DISPUTA POLÍTICA ACIRRADA

Valdemar Costa Neto aponta perseguição contra a direita em decisão do STF

Valdemar Costa Neto em entrevista ao Poder360
Presidente do PL, Valdemar Costa Neto

O dirigente do PL alega tentativa de desestabilizar a oposição e nega gestão de cota de emendas parlamentares após medida cautelar de Flávio Dino.

O presidente do PL, Valdemar Costa Neto, declarou que a decisão do ministro do STF, Flávio Dino, de suspender emendas parlamentares associadas à sua gestão configura um esforço para prejudicar o campo da direita na política nacional. A manifestação ocorreu no sábado, 11/07/2026, em meio a um cenário onde o partido busca fortalecer sua influência eleitoral.

A controvérsia ganhou tração após a divulgação de dados que posicionaram o senador Flávio Bolsonaro à frente de Luiz Inácio Lula da Silva em projeções de segundo turno. Para o dirigente, a sincronia entre a pesquisa e a decisão judicial não é coincidência, mas parte de uma estratégia articulada para desgastar o PL.

Em sua análise, Valdemar Costa Neto atribuiu a movimentação governista a um suposto desespero do Palácio do Planalto perante o cenário econômico atual. O dirigente pontuou que o aumento da inflação de alimentos tem gerado insatisfação popular, especialmente no Nordeste, impactando a base de apoio de Luiz Inácio Lula da Silva.

A decisão proferida pelo ministro Flávio Dino na sexta-feira, 10/07/2026, suspendeu repasses por suspeitas de interferência direta na alocação de recursos. A PGR (Procuradoria Geral da República) posicionou-se de forma contrária à suspensão, mantendo o impasse jurídico vigente, sobre o qual ainda cabe discussão no colegiado do Supremo Tribunal Federal.
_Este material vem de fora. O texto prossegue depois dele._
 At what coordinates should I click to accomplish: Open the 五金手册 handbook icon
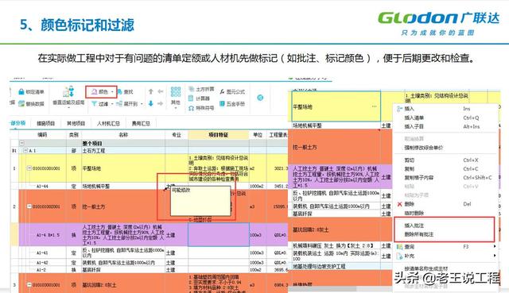[222, 104]
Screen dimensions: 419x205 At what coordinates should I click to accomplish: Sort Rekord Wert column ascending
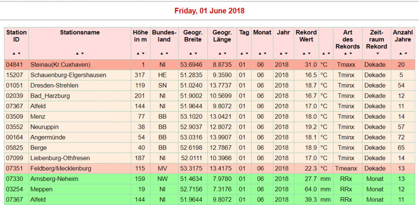pyautogui.click(x=304, y=54)
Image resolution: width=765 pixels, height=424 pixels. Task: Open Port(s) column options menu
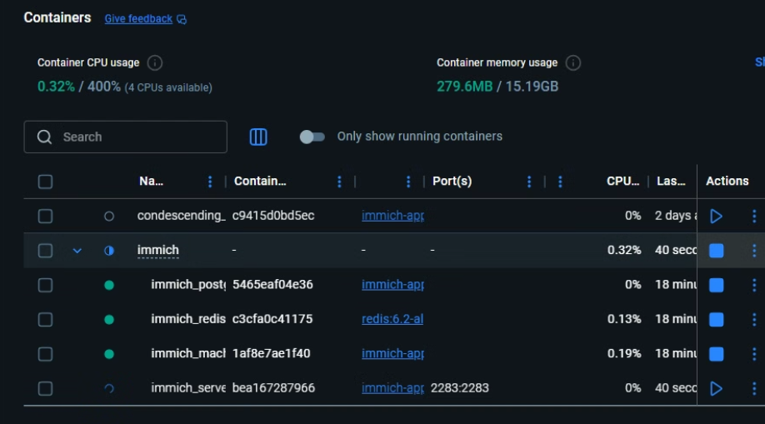tap(529, 182)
Ao negar a existência de uma cota pessoal de emendas, Valdemar Costa Neto classificou sua atuação como meramente estratégica. Segundo ele, o fluxo de recursos envolve a recepção de prefeitos e o repasse de sugestões aos parlamentares do PL, um processo que, na sua visão, é uma prática comum a todos os presidentes de legendas no Congresso.